## To be done
Copy out the data between the line holding "You are a computer-use" and the line holding "The image size is (1080, 691). [84, 635]", inclusive, word for word.

## Material

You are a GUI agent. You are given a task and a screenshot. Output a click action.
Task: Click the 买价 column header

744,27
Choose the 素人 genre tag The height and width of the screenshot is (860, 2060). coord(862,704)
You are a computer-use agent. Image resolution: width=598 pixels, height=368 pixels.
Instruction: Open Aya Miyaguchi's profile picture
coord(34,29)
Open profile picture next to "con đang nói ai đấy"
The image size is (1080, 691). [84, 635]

--

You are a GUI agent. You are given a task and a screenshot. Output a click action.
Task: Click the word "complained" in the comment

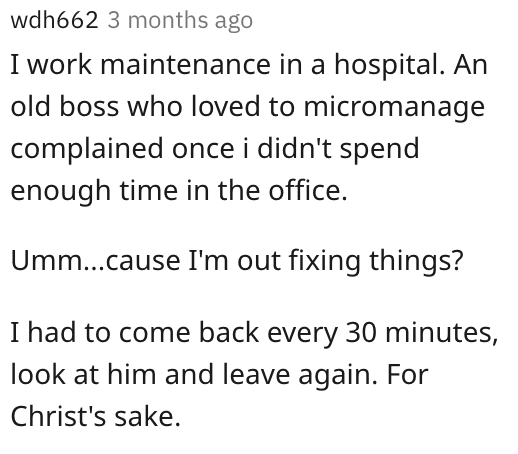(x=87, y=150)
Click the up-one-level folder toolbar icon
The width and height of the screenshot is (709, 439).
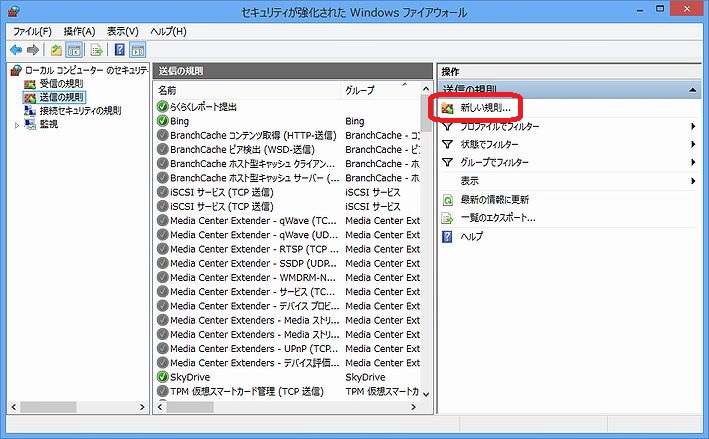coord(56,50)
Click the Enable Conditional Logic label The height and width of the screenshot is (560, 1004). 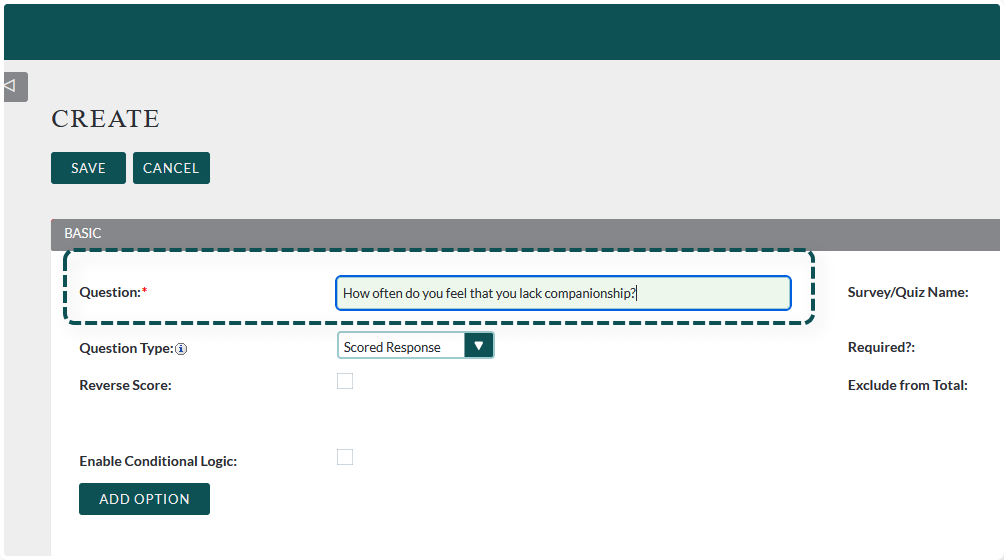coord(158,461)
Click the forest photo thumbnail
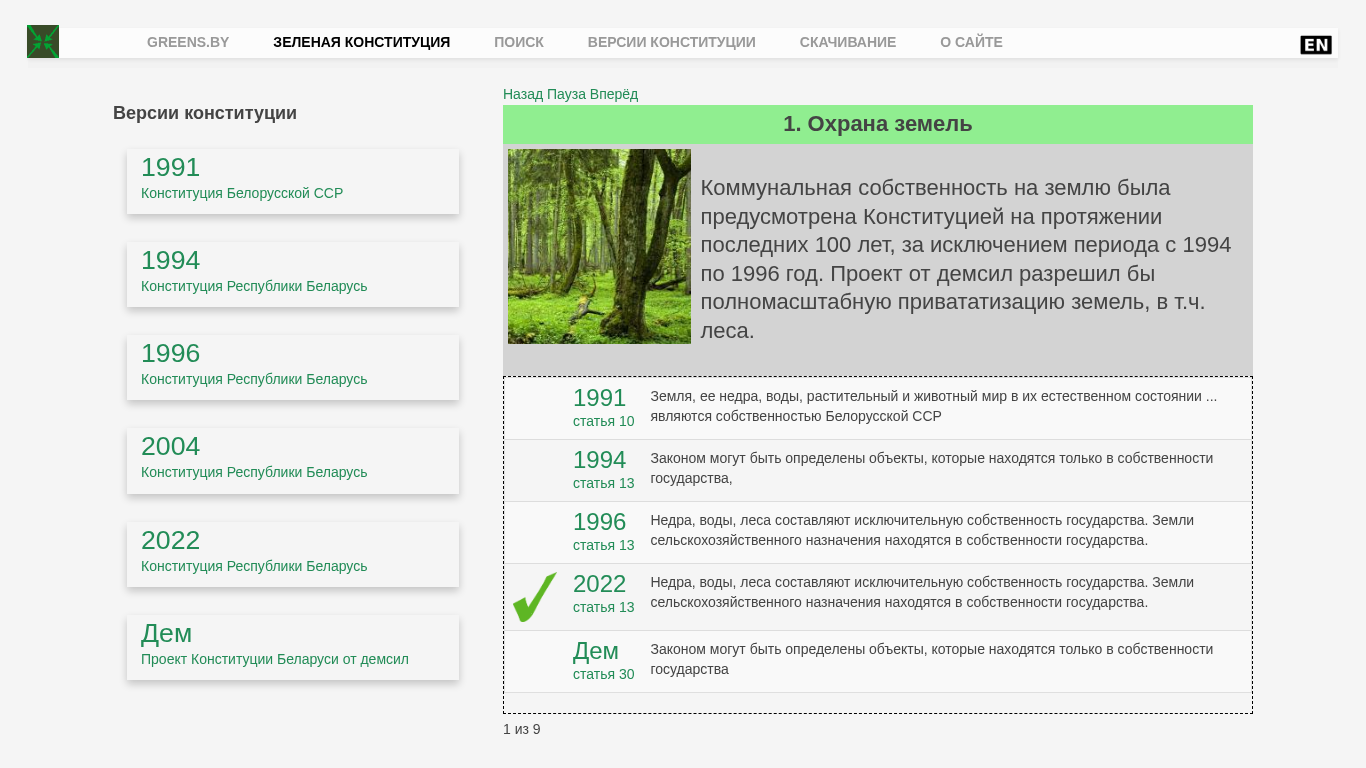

* * *

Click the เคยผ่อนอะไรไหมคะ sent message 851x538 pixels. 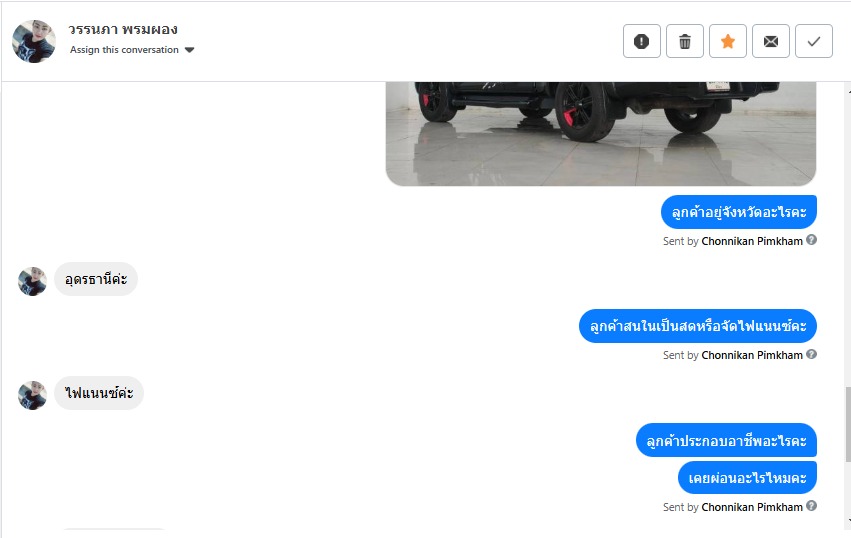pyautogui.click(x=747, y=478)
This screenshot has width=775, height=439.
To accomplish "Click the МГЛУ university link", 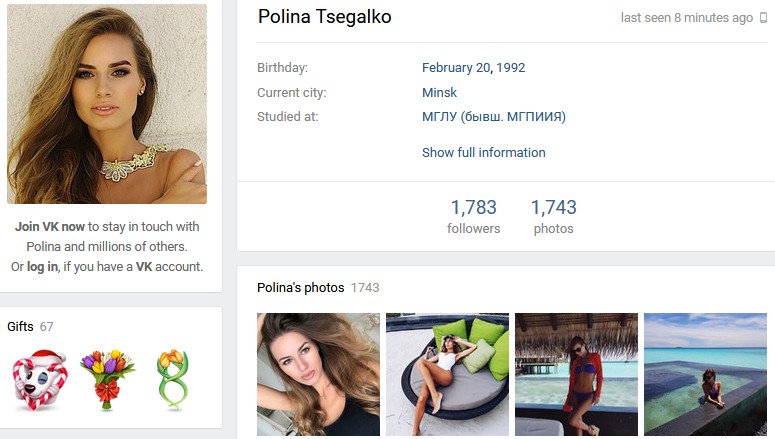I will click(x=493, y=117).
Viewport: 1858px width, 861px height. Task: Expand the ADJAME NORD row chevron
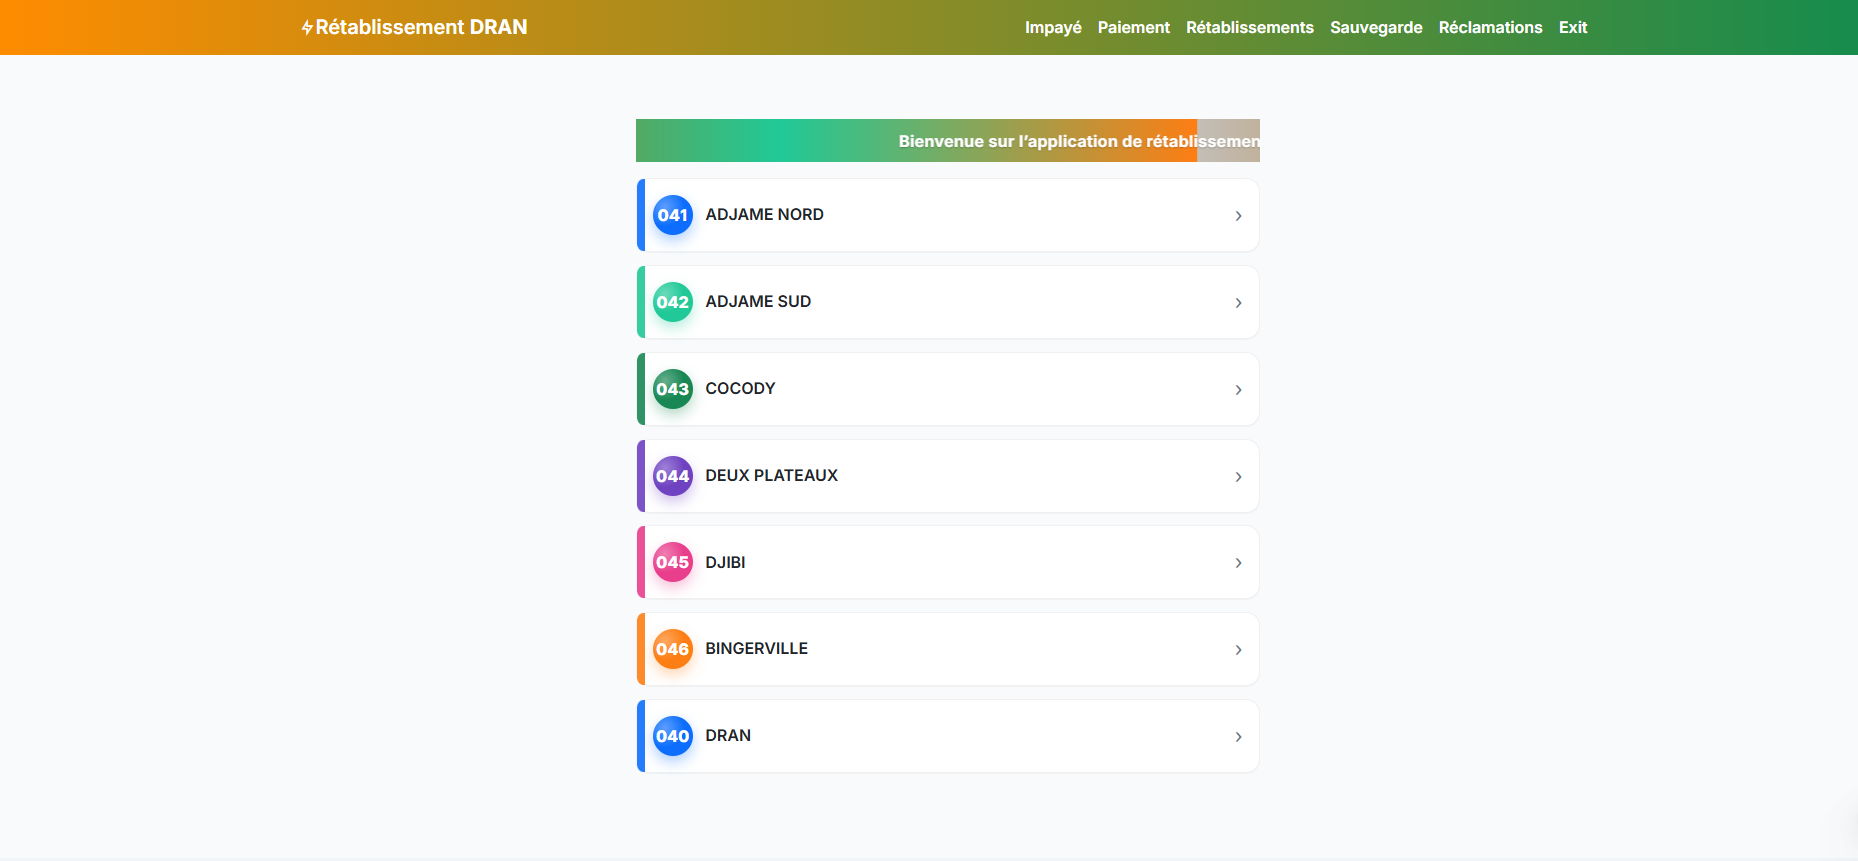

## Full solution
You are a computer-use agent. Image resolution: width=598 pixels, height=368 pixels.
Instruction: Open Aya Miyaguchi's profile picture
coord(34,29)
Open profile picture next to "con đang nói ai đấy"
The image size is (1080, 691). [84, 635]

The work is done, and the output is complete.